Nel tardo pomeriggio sfioriamo l' incidente diplomatico quando Terry mi lascia al parco pubblico per andare a ritirare qualche pesos al Banco Azteco, in vista del nostro prossimo spostamento. Mi avvicino incuriosita alle tavolate a ridosso del gazebo, dove le abuelitas del luogo stanno giocando a una specie di bingo con cartelle quadrate piene di figure di animali, piante e frutti, su cui ripongono delle pietruzze colorate che si sono portate da casa, mano a mano che la campechana al microfono chiama i numeri: veinte y cinco el arbol, dos paloma, noventa mundo, ochenta y cinco panzòn, sesenta y tres la bailarina..

Essendo che Terry ritarda, mi sono decisa a sedermi ad un tavolo, non mancando  di creare scompiglio, io, extraterrestre europea che si intromette nel gioco de la loterìa della domenica, chiedendo in prestito cartelle e qualche pietruzza ad una abuela e costringendo dirimpettaie e compagne di tavolo a controllare anche le mie 4 cartelle perchè non ci capisco un cavolo, oltre tutte le loro che sono decine e decine. Succede che Terry arriva e siccome non può estirparmi dal gioco, è costretto ad unirsi a me, ma non c'è spazio e in fretta e fuori cambiamo tavolo, portandoci dietro le cartelle, perchè la campechana mica aspetta, e comincia  ad estrarre i numeri, nella fretta mischio le pietruzze datemi in concessione con quelle di un altro tavolo e la abuelita me le richiede indietro con prontezza. Si crea quansi un caso di stato, con queste pietruzze che non tornano alla proprietaria legittima, la loterìa si ferma e i giocatori danno segni di fastidio..e ora spiegaglielo in spagnolo dove sono finite le pietruzze.

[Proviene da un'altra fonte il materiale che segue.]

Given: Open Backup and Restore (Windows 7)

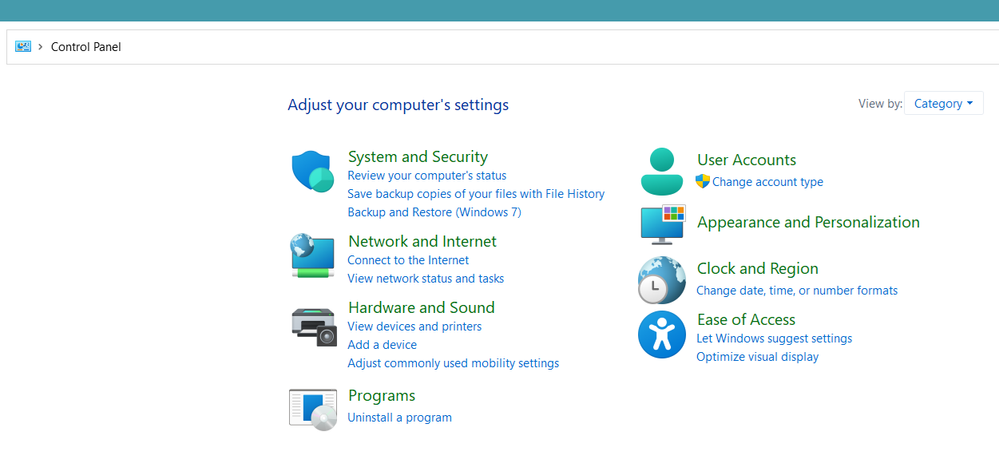Looking at the screenshot, I should pyautogui.click(x=435, y=212).
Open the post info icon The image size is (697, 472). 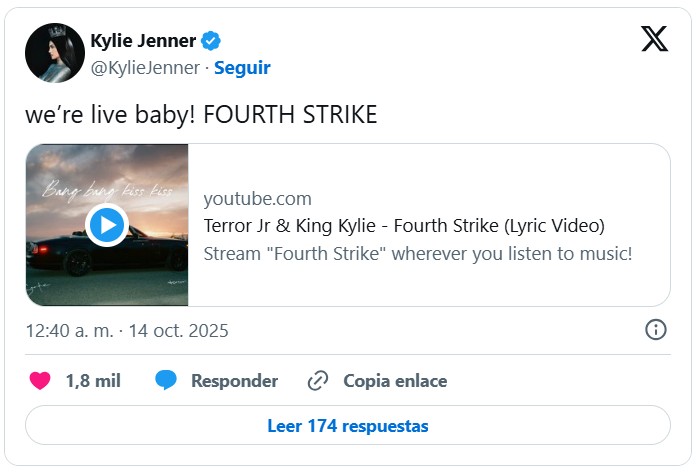656,330
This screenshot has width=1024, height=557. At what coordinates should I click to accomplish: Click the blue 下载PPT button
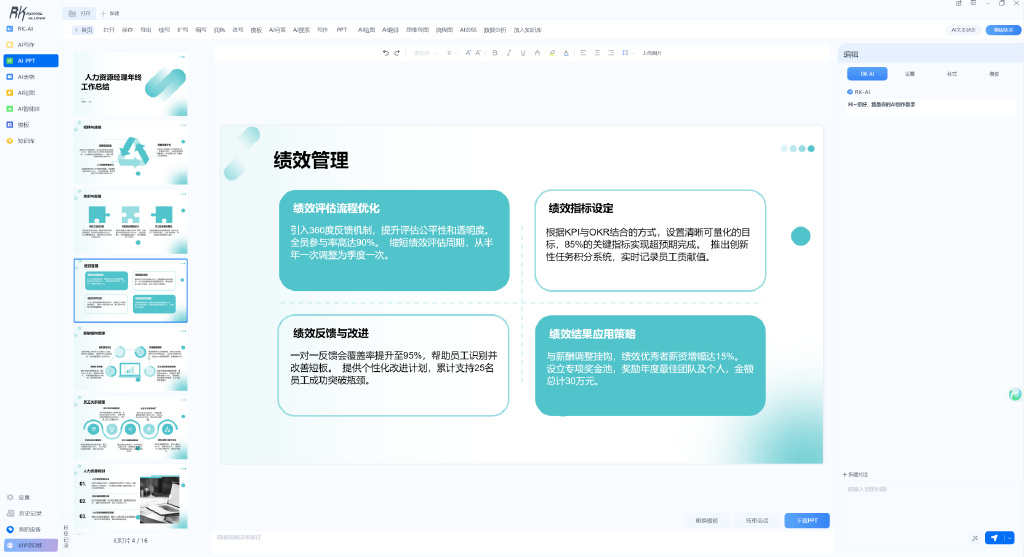[x=807, y=520]
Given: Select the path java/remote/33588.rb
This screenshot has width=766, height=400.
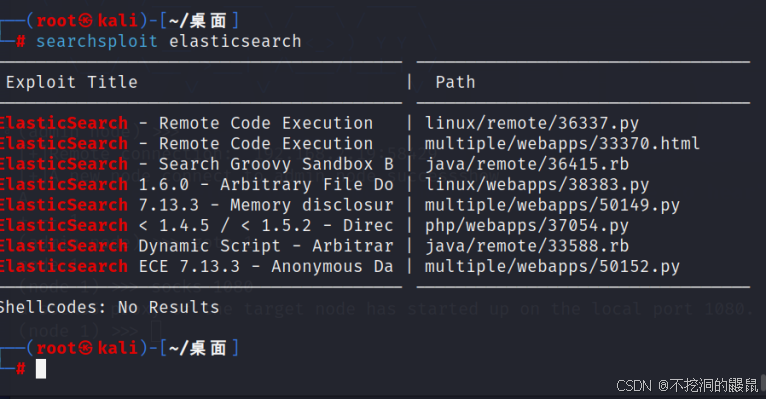Looking at the screenshot, I should [x=526, y=246].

Il gioco non attende più e per ora la questione è riinviata, ma alla fine della nostra performance, in cui io e Terry in 5 manches non guadagneremo niente mi toccherà fare la spola tre volte tra i due tavoli per mediare alla mia distrazione.

La sera mentre gironzoliamo assistiamo alla bellissima proiezione di un cortometraggio di animazione che racconta la storia di campeche dall'era Maya ai giorni nostri, proiettata direttamente sul porticato lungo circa 40 metri sotto il quale meno di mezz' ora prima stavamo scattando le nostre foto di romanticismo messicano. E' tutto un fiorire di frangipani e flores de Cempazuchitl, tra giaguari, fenicotteri rosa, pesci colorati e templi antichi. Le immancabili calaveras ballano allegre vestendo sombresi e spazzolandosi i teschi, i pirati campechani respingono i conquistadores, le vecchie costruzioni vengono sostituite dagli edifici colorati del Barrio San Francisco, tutto accompagnato da coinvolgenti melodie messicane. Rimaniamo incantati anche quando la pioggia tenta di rovinare ancora la festa. Poi dopo un fragoroso applauso andiamo a cena per l' ultima volta in questo meraviglioso borgo e raggiungiamo el estacionamento Ado per affrontare il viaggio notturno che ci consegnerà al mattino tra le braccia di Pakal, il signore di Palenque, per una nuova fantastica giornata immersi nella affascinante cultura maya.